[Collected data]

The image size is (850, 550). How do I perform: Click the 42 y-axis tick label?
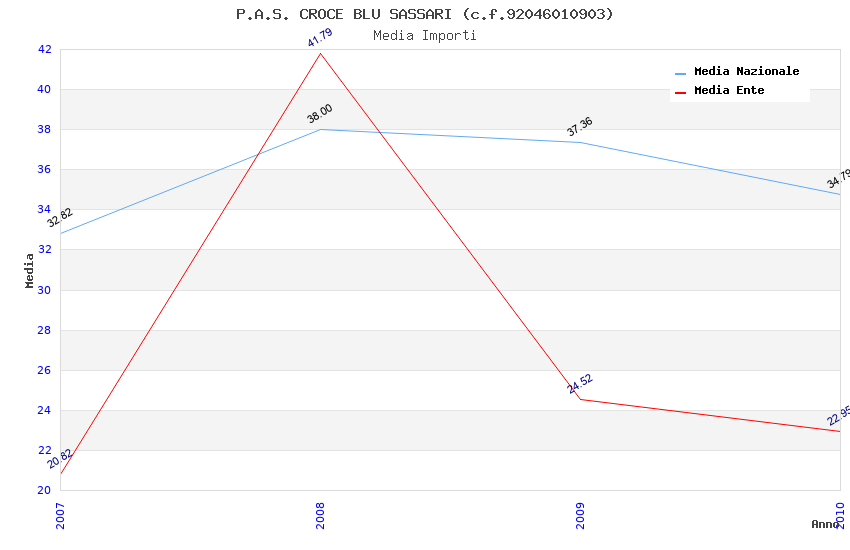coord(44,49)
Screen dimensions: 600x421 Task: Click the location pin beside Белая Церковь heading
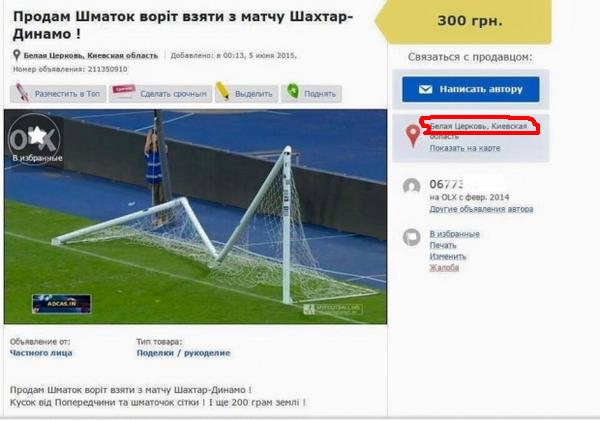[16, 55]
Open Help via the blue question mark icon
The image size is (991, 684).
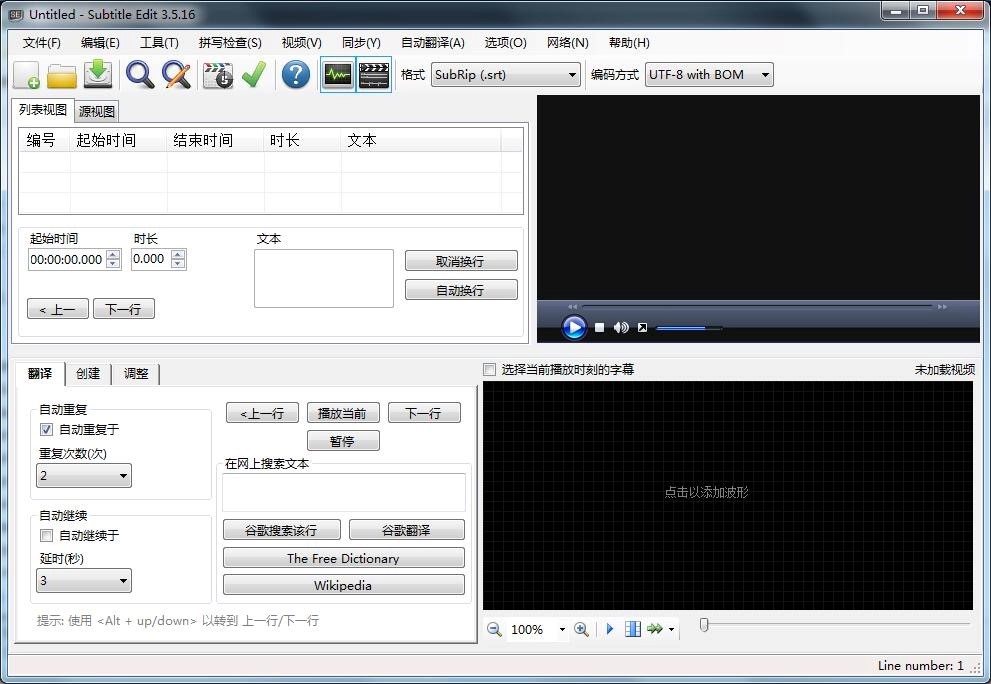click(296, 74)
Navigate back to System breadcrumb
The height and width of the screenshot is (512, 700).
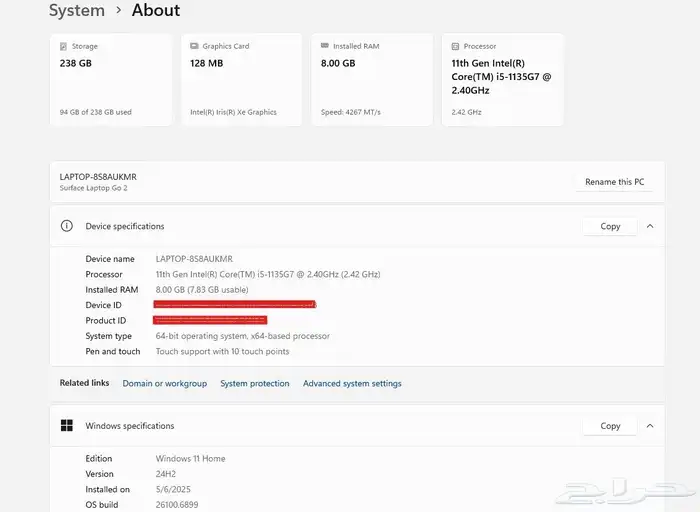[x=77, y=11]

## AIM OF THE TASK
For this exercise, print all of the entries exactly as they appear, but without pictures.

## SOLUTION TO THIS EXERCISE
The image size is (850, 550). How do I perform: Click the 42 y-axis tick label?
coord(44,49)
Screen dimensions: 600x421 Task: Click the location pin beside Белая Церковь heading
[16, 55]
Open Help via the blue question mark icon
The image size is (991, 684).
click(296, 74)
Navigate back to System breadcrumb
The height and width of the screenshot is (512, 700).
[x=77, y=11]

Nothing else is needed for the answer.